The cotton boll pod is really simple to make and costs less than $5.00 for a bouquet of them. If you manage to purchase some cotton stems it will cost significantly more.
Living in Canada you don’t see cotton plants so when I first saw a cotton stem I found them amazing, They were so novel I took pictures and sent them to my friends. Unfortunately, they are very hard to locate locally and very expensive. Last year I found a couple of stems to purchase and made the rest of this post. Here is how I did it.
Cotton Boll Branch Tutorial Supplies
Here is what you will need:
Bag of supersized cotton bolls, check out at a beauty supplier I found mine at Sallys.
Brown paper bag
Large pine cones
Hot glue gun
Brown leaves, or small leaves and brown paint and beige paint.
This project takes two evenings One for the preparation and then an hour or so to put them together.
Make the Cotton Bolls
Making the cotton boll pods consists of three stages.
Create the Cotton Centers
Let’s start with the cotton balls. Take the extra large cotton balls and fluff them by pulling them apart a little bit. Wrap the cotton ball with the thread, hold the end of the thread and wrap the boll upwards and then sideways. This puts four sections in the cotton to mimic the natural shape. Glue the thread in the back. Make a pile of them and set aside, you will need approximately 10 for each branch depending on how large your branch is.

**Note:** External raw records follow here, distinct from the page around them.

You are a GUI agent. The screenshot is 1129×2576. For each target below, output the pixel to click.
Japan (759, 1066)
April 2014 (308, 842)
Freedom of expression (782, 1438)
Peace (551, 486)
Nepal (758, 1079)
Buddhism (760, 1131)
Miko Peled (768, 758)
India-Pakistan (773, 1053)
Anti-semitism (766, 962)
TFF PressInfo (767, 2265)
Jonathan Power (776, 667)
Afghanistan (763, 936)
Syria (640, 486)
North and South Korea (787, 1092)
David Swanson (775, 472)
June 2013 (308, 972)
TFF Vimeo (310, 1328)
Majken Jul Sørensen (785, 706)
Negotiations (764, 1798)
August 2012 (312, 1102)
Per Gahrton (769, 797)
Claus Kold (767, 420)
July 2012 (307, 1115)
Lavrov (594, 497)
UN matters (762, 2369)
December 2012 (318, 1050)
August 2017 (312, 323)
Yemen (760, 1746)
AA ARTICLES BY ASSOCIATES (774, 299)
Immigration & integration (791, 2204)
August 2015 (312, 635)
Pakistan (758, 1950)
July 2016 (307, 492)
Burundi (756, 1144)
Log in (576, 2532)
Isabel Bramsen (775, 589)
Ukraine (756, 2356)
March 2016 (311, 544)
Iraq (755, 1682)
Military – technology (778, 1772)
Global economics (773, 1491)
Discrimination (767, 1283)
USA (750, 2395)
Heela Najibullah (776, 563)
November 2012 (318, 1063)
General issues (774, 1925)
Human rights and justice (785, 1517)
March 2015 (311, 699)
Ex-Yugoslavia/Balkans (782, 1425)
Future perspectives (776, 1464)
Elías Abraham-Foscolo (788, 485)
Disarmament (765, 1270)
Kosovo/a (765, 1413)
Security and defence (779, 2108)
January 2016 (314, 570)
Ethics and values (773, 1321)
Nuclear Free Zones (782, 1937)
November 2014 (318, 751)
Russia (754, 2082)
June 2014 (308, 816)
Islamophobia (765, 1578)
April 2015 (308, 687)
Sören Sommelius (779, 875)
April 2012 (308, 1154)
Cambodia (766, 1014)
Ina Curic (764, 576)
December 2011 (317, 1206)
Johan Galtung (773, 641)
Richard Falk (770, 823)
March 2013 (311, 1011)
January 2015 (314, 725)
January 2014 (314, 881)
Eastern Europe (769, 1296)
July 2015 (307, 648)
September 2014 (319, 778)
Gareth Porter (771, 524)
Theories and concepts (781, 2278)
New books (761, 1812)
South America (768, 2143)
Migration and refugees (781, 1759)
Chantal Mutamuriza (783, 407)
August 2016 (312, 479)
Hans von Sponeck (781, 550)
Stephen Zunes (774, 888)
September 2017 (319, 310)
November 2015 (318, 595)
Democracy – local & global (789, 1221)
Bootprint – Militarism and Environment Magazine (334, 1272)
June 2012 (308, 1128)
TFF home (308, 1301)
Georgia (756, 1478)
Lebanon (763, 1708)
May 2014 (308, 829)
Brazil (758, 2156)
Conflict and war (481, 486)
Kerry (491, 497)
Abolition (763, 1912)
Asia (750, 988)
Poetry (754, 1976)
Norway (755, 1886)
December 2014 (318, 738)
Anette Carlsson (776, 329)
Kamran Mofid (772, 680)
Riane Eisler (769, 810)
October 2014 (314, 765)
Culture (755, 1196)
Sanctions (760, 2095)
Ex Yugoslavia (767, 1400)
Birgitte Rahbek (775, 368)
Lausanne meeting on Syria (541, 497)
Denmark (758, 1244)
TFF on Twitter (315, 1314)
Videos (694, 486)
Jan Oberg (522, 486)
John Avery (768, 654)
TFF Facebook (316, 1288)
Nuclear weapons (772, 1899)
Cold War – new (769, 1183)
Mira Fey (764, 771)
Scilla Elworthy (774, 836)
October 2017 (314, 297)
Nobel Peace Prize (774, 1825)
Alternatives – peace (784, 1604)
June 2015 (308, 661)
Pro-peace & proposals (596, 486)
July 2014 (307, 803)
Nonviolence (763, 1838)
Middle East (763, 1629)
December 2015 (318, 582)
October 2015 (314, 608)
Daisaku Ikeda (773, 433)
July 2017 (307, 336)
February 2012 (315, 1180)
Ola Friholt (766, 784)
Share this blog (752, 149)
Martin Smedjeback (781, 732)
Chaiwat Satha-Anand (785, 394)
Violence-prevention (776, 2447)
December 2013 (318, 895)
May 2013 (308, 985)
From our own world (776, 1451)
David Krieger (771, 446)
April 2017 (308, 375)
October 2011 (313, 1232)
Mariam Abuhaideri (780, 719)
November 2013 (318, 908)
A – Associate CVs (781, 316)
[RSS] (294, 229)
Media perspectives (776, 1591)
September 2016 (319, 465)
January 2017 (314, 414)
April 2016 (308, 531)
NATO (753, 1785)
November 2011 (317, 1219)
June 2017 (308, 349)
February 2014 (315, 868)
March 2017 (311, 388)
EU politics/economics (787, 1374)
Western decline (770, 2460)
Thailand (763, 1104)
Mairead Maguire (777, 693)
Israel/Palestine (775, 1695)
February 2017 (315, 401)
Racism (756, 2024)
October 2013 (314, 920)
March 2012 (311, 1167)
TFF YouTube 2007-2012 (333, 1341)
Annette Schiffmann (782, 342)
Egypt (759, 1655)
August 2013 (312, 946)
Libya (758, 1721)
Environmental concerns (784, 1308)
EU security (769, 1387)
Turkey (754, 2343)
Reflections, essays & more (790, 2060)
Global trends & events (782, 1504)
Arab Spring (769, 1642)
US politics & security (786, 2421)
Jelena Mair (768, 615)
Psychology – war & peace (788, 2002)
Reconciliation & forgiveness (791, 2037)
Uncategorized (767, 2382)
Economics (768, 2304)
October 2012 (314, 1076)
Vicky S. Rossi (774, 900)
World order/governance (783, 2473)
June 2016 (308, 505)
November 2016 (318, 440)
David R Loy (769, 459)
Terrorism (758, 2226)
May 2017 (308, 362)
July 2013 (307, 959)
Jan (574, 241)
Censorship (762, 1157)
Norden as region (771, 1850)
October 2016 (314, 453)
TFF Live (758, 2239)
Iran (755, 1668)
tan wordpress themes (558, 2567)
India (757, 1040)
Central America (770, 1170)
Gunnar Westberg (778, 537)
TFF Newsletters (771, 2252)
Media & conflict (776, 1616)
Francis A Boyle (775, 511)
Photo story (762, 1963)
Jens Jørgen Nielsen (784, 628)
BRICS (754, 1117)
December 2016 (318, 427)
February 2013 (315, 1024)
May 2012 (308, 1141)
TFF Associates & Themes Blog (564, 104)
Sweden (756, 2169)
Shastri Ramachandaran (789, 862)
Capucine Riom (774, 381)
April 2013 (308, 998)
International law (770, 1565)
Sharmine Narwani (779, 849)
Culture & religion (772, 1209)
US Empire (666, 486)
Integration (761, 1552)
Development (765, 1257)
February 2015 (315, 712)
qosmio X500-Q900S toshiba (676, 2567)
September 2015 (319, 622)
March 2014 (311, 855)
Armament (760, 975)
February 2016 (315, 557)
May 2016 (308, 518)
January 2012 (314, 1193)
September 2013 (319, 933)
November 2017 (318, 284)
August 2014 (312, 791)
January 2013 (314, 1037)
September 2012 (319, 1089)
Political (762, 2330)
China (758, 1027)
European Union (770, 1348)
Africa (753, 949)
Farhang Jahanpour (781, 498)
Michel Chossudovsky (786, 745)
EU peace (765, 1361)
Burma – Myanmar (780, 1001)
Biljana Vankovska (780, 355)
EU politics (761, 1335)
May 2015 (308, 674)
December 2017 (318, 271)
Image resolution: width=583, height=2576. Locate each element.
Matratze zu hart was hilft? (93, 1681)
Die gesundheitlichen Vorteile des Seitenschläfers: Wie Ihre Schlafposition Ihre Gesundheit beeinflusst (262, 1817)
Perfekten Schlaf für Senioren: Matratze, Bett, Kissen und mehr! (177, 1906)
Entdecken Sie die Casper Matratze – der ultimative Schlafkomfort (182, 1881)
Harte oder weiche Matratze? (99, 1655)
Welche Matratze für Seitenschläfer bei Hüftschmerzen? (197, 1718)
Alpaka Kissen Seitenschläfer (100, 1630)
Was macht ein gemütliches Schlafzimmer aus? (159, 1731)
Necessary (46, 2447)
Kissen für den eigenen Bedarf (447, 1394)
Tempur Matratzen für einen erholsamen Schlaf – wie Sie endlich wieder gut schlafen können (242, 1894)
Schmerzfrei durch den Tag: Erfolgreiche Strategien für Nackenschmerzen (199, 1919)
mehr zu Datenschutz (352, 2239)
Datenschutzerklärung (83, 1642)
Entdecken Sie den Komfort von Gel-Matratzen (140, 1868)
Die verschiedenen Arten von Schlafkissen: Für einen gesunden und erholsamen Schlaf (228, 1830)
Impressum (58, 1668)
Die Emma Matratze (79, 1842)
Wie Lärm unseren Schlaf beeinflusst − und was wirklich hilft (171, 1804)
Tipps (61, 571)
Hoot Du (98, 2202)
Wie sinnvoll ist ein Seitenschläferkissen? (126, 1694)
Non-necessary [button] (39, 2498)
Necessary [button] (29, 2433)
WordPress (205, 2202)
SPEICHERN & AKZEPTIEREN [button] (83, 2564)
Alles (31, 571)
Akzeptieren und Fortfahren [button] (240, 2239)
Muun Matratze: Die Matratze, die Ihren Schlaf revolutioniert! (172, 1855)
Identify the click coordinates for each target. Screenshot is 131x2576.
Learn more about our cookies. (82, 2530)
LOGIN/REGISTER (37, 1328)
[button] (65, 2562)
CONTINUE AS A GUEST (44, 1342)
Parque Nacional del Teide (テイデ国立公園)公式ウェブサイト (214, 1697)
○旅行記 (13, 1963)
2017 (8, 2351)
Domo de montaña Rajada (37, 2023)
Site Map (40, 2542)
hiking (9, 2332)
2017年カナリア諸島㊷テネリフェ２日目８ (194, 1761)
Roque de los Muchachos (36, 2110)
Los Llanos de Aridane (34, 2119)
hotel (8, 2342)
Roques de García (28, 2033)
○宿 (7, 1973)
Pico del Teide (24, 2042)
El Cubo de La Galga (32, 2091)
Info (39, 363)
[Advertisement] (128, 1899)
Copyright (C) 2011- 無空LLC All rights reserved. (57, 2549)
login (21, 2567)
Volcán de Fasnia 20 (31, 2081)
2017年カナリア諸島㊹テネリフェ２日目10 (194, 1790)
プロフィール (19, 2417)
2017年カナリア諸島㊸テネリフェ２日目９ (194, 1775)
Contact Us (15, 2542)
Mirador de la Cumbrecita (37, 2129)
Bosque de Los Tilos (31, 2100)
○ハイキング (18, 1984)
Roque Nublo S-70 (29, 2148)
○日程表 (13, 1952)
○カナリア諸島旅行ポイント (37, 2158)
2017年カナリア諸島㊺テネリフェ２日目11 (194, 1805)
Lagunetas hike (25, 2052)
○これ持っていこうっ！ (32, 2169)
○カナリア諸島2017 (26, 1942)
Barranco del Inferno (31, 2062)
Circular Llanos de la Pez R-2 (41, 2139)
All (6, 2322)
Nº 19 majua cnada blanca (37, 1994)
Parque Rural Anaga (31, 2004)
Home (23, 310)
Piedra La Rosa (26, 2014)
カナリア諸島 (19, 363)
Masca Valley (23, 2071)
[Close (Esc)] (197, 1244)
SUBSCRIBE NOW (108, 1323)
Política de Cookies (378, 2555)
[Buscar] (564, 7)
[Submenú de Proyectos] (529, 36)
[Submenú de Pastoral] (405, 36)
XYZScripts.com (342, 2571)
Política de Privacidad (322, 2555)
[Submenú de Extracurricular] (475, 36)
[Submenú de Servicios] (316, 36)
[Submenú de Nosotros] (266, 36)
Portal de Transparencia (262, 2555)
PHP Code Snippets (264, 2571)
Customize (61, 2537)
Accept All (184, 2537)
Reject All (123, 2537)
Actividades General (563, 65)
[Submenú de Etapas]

Break off the Pine Cone Scales
Prepare the pine cone scales keeping only the large scales. The smaller ones don’t simulate the cotton boll well enough. It’s much easier to snap off the scales from the underside of the cone. This particular large pine cone has large scones right to the bottom. Which is perfect. Other pine cones may have small tight scones at the bottom, if your pine cone is like that, take clippers and remove the bottom portion first, it makes the larger ones easier to take off. To remove them just grab one and snap it off. Set them aside. You will need four for each cotton boll pod.
Paper Bag Leaves
A real cotton boll pod as a light underside and a rough outer side. Cut a paper bag using the pattern provided. You will need one cut out for each cotton boll. Set aside.
Assemble the Cotton Bolls
Take one of the tied cotton bolls.
Form the paper cutout into a cupped shape Attach to the cotton boll with hot glue.
Glue one large pine cone stem on each side of the cotton boll, partially covering the brown paper. Set aside.
Make several more for each branch.
Here is one natural cotton boll, along two DIY ones. I think they look very similar.
Prepare the Leaves
When you look at the natural cotton boll the leaves are brown on one side and lighter brown on the other. I had a few dried leftover leaves but they weren’t enough of them so used some dollar store leftover green leaves and painted them light brown on one side and dark brown on the other. The painted ones take a bit longer, but you can’t beat free.
Make the Cotton Boll Stems
Take some small branches (about 18 inches), if you can’t find them locally you can use dried branches from the dollar store. The ones I used are natural aspen branches I gathered along the highway.
Take your mountain of DIY cotton pods and hot glue along the branches along the branches ever 4 to 6 inches. Glue the leaves along the branches somewhere the pods are and some more between them.
Making the Arrangement
My arrangement has about 1/2 purchased stems filled in with my DIY ones. Every year I add to it. Here is a close picture to show you how real the DIY stems look. The blue are the DIY ones and the pink are the purchased.
The easiest way I know of arranging flowers is using a flower frog, you can find them for less than $10 at antique stores. Here are three different size examples that I love using.
The next time you see one of these at an antique store I really recommend swooping one up. Not only do they make it super easy to arrange flowers evenly, but they also add much needed weight to the bottom of a tall floral arrangement.
In the meantime, until you find one, crisscross the top of your vase with tape. Place the tape as evenly as possible and then insert your branches.